▶ **WHAT YOU SHOULD DO**
Write out again, exactly, the lines below starting at the one with "Modak Subir (1249, 2253)" and ending at the one with "লেখাপড়া/গবেষণা (75, 1979)".

═════ RAW DATA

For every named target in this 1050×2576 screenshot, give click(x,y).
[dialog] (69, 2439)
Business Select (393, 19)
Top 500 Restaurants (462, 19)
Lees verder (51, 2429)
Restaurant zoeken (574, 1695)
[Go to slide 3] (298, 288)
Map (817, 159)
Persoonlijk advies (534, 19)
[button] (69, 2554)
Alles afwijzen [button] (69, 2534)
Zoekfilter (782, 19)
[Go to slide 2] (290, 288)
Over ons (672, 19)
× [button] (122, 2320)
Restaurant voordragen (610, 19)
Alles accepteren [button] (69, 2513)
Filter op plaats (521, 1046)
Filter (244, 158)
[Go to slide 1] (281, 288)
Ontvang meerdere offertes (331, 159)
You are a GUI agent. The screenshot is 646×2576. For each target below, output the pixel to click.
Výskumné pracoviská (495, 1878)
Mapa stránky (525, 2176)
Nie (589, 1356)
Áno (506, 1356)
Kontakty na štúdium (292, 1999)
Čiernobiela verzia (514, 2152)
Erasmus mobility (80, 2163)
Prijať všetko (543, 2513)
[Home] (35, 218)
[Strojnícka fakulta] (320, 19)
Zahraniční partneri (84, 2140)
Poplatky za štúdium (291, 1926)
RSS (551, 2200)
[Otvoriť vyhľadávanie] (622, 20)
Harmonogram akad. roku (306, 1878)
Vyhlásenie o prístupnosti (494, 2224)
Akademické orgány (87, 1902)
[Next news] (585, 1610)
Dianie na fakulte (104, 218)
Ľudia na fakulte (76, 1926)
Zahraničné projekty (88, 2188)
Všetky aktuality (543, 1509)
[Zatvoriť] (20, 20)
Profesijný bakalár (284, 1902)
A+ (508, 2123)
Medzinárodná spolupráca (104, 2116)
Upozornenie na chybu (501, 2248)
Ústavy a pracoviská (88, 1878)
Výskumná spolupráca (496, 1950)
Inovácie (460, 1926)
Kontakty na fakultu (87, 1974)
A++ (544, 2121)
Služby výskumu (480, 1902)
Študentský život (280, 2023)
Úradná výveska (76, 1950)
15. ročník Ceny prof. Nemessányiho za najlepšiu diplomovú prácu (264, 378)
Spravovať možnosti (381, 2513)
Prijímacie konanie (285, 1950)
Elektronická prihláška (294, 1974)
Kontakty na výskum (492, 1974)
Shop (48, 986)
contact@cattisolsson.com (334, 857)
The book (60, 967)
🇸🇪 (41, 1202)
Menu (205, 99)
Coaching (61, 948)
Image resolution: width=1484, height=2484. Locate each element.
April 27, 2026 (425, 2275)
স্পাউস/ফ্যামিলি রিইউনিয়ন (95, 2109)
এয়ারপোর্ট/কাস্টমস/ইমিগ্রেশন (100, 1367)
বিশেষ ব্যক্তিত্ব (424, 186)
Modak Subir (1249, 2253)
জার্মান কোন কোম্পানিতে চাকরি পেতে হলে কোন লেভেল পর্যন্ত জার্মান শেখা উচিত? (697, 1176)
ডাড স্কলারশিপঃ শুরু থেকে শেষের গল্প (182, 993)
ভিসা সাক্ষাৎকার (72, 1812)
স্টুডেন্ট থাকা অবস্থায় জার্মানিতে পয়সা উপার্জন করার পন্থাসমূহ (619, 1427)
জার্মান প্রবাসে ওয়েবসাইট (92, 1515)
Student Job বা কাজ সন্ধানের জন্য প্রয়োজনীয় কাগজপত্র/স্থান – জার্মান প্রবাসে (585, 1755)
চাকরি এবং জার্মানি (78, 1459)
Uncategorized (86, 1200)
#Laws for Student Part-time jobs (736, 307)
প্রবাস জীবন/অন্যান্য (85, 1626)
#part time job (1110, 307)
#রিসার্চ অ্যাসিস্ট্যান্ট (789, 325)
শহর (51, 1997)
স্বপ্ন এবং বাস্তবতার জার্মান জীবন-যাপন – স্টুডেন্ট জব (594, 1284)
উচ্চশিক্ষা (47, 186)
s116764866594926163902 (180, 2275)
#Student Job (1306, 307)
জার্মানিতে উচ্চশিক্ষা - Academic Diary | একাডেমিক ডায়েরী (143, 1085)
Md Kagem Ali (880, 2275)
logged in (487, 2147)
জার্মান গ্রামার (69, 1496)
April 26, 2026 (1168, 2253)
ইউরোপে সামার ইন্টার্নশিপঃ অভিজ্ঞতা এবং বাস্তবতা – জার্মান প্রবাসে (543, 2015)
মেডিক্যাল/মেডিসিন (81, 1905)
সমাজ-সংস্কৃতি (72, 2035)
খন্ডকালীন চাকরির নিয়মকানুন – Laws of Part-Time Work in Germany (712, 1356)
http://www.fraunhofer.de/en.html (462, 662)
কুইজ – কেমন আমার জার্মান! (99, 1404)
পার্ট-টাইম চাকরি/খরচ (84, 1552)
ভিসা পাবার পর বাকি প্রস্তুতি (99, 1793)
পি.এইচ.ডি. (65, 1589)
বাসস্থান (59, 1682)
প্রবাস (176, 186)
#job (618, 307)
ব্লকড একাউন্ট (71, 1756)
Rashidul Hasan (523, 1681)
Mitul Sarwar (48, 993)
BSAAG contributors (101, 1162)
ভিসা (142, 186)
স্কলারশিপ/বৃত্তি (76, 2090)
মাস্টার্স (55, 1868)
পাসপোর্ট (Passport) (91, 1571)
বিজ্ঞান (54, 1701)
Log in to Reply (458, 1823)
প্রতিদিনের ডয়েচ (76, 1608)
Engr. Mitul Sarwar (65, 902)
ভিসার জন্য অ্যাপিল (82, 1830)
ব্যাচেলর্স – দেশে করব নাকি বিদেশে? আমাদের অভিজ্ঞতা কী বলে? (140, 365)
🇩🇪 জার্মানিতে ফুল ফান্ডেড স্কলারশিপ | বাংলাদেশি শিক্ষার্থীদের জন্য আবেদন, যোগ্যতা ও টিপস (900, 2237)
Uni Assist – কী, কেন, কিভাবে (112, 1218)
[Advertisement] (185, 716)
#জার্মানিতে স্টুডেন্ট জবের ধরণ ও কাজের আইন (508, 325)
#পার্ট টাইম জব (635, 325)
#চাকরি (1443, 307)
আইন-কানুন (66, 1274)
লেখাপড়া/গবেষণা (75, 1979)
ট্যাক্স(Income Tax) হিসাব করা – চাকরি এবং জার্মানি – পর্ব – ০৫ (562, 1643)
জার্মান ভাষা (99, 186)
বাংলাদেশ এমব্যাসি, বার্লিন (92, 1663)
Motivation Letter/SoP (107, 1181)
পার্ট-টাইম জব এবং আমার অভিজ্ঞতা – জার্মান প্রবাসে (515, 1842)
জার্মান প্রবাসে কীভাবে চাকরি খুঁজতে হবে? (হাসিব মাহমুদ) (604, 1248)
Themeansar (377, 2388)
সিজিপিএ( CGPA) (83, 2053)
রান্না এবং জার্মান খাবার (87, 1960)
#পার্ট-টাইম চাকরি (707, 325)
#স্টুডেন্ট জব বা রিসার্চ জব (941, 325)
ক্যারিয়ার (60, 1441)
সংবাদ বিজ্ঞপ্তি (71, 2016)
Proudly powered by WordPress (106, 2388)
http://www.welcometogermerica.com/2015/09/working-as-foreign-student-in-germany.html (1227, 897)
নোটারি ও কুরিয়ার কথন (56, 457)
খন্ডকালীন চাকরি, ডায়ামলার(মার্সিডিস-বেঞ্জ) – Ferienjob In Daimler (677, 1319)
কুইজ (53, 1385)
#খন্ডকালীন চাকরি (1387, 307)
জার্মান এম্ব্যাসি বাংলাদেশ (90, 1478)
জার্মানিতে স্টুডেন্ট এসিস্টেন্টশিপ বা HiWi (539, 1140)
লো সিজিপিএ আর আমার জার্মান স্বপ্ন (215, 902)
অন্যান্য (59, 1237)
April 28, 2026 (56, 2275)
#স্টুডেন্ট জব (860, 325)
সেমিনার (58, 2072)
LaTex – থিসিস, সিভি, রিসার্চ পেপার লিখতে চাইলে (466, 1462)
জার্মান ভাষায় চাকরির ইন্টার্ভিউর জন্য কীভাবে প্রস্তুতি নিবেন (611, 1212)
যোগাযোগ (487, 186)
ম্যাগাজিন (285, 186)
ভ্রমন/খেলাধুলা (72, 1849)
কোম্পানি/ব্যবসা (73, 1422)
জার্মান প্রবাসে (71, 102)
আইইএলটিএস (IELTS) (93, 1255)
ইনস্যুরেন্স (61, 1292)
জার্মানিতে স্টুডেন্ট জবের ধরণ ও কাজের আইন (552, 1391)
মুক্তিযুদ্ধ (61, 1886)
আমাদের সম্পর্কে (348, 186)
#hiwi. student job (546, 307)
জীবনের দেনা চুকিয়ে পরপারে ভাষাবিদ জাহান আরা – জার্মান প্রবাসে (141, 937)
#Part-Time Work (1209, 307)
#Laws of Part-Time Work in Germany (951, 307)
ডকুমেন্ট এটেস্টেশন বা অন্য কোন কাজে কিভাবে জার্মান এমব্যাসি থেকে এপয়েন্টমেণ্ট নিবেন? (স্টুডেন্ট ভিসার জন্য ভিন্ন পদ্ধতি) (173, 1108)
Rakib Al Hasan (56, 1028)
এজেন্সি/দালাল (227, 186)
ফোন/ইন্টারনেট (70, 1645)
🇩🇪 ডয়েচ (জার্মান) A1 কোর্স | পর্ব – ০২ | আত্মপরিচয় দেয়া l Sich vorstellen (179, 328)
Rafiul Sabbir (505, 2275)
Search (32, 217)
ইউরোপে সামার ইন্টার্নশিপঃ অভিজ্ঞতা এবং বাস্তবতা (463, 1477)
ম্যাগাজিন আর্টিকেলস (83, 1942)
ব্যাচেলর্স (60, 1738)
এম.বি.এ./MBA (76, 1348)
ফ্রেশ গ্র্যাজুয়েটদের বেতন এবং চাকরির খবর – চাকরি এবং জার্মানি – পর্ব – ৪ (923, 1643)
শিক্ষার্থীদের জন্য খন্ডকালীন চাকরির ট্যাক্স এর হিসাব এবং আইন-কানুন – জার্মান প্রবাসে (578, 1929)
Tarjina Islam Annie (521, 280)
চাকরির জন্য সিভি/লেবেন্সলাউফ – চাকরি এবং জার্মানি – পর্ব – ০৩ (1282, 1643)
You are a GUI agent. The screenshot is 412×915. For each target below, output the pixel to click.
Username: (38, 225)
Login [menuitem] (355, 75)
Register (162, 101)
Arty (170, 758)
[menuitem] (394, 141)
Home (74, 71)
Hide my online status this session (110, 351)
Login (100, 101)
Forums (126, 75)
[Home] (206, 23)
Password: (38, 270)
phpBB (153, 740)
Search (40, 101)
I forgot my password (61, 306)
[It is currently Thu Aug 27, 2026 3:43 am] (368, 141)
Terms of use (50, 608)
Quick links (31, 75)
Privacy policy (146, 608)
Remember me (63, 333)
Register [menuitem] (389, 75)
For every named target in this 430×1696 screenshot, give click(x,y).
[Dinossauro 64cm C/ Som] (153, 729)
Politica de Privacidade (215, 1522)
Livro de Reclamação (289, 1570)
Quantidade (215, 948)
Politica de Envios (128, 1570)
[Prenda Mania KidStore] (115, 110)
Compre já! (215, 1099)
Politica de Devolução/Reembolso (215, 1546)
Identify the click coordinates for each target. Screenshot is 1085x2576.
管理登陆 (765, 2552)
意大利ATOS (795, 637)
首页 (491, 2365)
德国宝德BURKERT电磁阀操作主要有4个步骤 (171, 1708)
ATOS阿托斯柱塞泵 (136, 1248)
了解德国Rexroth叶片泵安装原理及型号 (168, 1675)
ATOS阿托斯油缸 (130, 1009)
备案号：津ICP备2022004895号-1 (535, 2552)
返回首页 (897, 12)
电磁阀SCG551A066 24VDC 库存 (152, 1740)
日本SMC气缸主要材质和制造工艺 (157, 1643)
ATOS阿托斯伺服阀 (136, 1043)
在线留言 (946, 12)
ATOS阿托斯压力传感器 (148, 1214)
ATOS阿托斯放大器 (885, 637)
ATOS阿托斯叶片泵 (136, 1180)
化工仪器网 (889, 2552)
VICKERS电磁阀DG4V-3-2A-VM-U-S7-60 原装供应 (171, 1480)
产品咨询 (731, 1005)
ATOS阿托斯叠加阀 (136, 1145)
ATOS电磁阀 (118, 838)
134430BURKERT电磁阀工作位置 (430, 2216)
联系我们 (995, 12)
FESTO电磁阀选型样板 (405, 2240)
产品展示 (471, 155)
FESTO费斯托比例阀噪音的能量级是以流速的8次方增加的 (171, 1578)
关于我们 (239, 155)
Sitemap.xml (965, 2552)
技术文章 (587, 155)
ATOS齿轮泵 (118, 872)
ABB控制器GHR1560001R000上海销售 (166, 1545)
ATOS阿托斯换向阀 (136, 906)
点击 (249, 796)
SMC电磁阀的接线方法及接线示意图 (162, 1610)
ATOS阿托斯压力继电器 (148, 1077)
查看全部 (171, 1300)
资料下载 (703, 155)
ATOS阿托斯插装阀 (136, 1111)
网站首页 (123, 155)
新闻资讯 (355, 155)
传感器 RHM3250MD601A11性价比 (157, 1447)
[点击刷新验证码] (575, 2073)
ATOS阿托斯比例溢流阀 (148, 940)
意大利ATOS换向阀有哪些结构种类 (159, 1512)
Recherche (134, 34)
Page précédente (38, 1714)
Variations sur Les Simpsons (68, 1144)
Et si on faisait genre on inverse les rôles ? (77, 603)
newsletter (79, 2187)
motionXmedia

══════════

▶ **YOUR RESPONSE**
Modak Subir (1249, 2253)
জার্মান কোন কোম্পানিতে চাকরি পেতে হলে কোন লেভেল পর্যন্ত জার্মান শেখা উচিত? (697, 1176)
ডাড স্কলারশিপঃ শুরু থেকে শেষের গল্প (182, 993)
ভিসা সাক্ষাৎকার (72, 1812)
স্টুডেন্ট থাকা অবস্থায় জার্মানিতে পয়সা উপার্জন করার পন্থাসমূহ (619, 1427)
জার্মান প্রবাসে ওয়েবসাইট (92, 1515)
Student Job বা কাজ সন্ধানের জন্য প্রয়োজনীয় কাগজপত্র/স্থান – জার্মান প্রবাসে (585, 1755)
চাকরি এবং জার্মানি (78, 1459)
Uncategorized (86, 1200)
#Laws for Student Part-time jobs (736, 307)
প্রবাস জীবন/অন্যান্য (85, 1626)
#part time job (1110, 307)
#রিসার্চ অ্যাসিস্ট্যান্ট (789, 325)
শহর (51, 1997)
স্বপ্ন এবং বাস্তবতার জার্মান জীবন-যাপন – স্টুডেন্ট জব (594, 1284)
উচ্চশিক্ষা (47, 186)
s116764866594926163902 (180, 2275)
#Student Job (1306, 307)
জার্মানিতে উচ্চশিক্ষা - Academic Diary | একাডেমিক ডায়েরী (143, 1085)
Md Kagem Ali (880, 2275)
logged in (487, 2147)
জার্মান গ্রামার (69, 1496)
April 26, 2026 (1168, 2253)
ইউরোপে সামার ইন্টার্নশিপঃ অভিজ্ঞতা এবং বাস্তবতা – জার্মান প্রবাসে (543, 2015)
মেডিক্যাল/মেডিসিন (81, 1905)
সমাজ-সংস্কৃতি (72, 2035)
খন্ডকালীন চাকরির নিয়মকানুন – Laws of Part-Time Work in Germany (712, 1356)
http://www.fraunhofer.de/en.html (462, 662)
কুইজ – কেমন আমার জার্মান! (99, 1404)
পার্ট-টাইম চাকরি/খরচ (84, 1552)
ভিসা পাবার পর বাকি প্রস্তুতি (99, 1793)
পি.এইচ.ডি. (65, 1589)
বাসস্থান (59, 1682)
প্রবাস (176, 186)
#job (618, 307)
ব্লকড একাউন্ট (71, 1756)
Rashidul Hasan (523, 1681)
Mitul Sarwar (48, 993)
BSAAG contributors (101, 1162)
ভিসা (142, 186)
স্কলারশিপ/বৃত্তি (76, 2090)
মাস্টার্স (55, 1868)
পাসপোর্ট (Passport) (91, 1571)
বিজ্ঞান (54, 1701)
Log in to Reply (458, 1823)
প্রতিদিনের ডয়েচ (76, 1608)
Engr. Mitul Sarwar (65, 902)
ভিসার জন্য অ্যাপিল (82, 1830)
ব্যাচেলর্স – দেশে করব নাকি বিদেশে? আমাদের অভিজ্ঞতা কী বলে? (140, 365)
🇩🇪 জার্মানিতে ফুল ফান্ডেড স্কলারশিপ | বাংলাদেশি শিক্ষার্থীদের জন্য আবেদন, যোগ্যতা ও টিপস (900, 2237)
Uni Assist – কী, কেন, কিভাবে (112, 1218)
[Advertisement] (185, 716)
#জার্মানিতে স্টুডেন্ট জবের ধরণ ও কাজের আইন (508, 325)
#পার্ট টাইম জব (635, 325)
#চাকরি (1443, 307)
আইন-কানুন (66, 1274)
লেখাপড়া/গবেষণা (75, 1979)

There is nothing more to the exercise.